Wider Fallout Beyond Radio 2
The removal of Scott from BBC Radio 2 did not stay confined to one job. It has since spilled into other corners of his career, closing off work that had nothing to do with radio.
He has been dropped from the line-up of the Ibiza Symphonica summer concert because of the 'serious nature' of allegations against him. Concert spokespersons released a statement saying they had considered the 'serious nature of matters in the public domain' relating to Mills. After that review, they said they had decided to move ahead without him, calling it the best way to protect the event's 'spirit of enjoyment, celebration and positivity'.
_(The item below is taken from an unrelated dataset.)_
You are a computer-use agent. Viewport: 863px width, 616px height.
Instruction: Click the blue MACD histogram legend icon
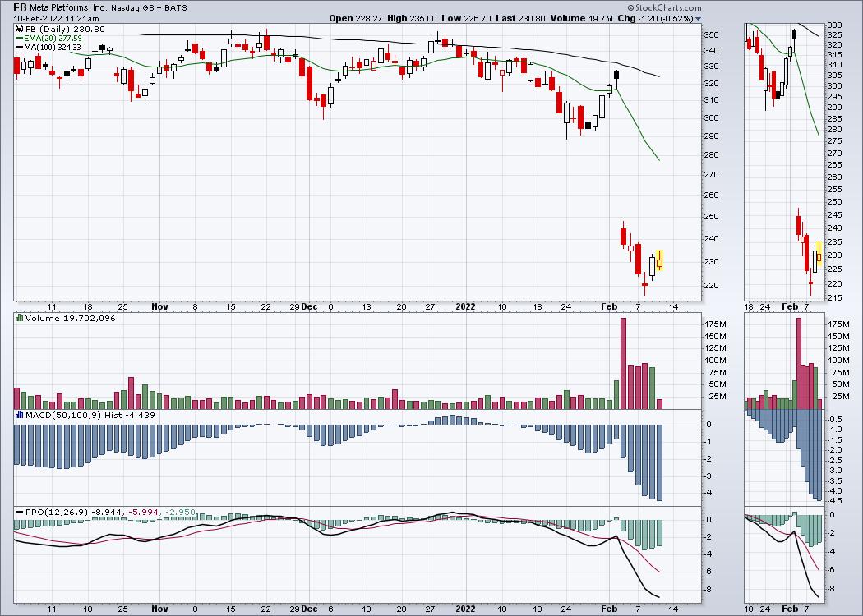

Television has moved too. Channel 4 announced it would not air the final episode of The Great Celebrity Bake Off For Stand Up To Cancer, in which Scott appears, because of the allegations. The broadcaster said that instalment would be replaced with an alternative episode. For a charity strand that relies on celebrity goodwill and viewer trust, the decision to pull a finished programme was a visible sign of how cautious channels can become once historic claims resurface around on-screen talent.
Taken together, the lost Bake Off appearance and the Ibiza Symphonica booking underline how quickly work can fall away once allegations, even previously closed ones, return to the spotlight. Projects that had already been recorded, promoted or scheduled have been quietly taken off the table, despite the CPS decision that there was not enough evidence to proceed with charges.
So far, however, the legal side of Mills' reported fightback remains at a preparatory stage. No formal legal claim has yet been lodged, and his reported plans to pursue action against the BBC have not appeared in any court or tribunal filings. Until any documents are submitted and made public, the reported intention to sue, and his account of what BBC managers knew about the under-16 probe, remain untested and should be treated with caution.